Bisa dibayangkan apa jadinya sistem politik di Indonesia jika
KIH dan KMP tidak mencapai kesepakatan politik. Kubu KMP yang menguasai
legislatif akan berada pada posisi berhadap-hadapan untuk mematahkan upaya
KIH mendukung eksekutif. Rivalitas politik berkait peran legislatif dan
eksekutif bagaimanapun berujung pada klimaks politik, yang tidak terlepas
dari kepentingan politik masing-masing lembaga itu.
Obama-McConnell
Fenomena politik di DPR kita juga dialami negara lain.

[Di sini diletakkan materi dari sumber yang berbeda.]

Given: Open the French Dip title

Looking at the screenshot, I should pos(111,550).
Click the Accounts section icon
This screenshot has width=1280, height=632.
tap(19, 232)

Sewaktu
kubu KMP dan KIH terlibat dalam ketegangan selama 40 hari, pada Rabu
(4/11/14) Presiden AS Barack Obama melakukan langkah politik mengundang Mitch
McConnell, calon ketua mayoritas Senat AS dari Partai Republik untuk
berbicara di Gedung Putih.
Kemenangan kubu Partai Republik yang dalam pemberitaan media
sering disebut Grand Old Party
(GOP) dalam pemilu sela cukup membuat Obama prihatin dan merasa perlu bicara
dengan McConnell, senator negara bagian Kentucky.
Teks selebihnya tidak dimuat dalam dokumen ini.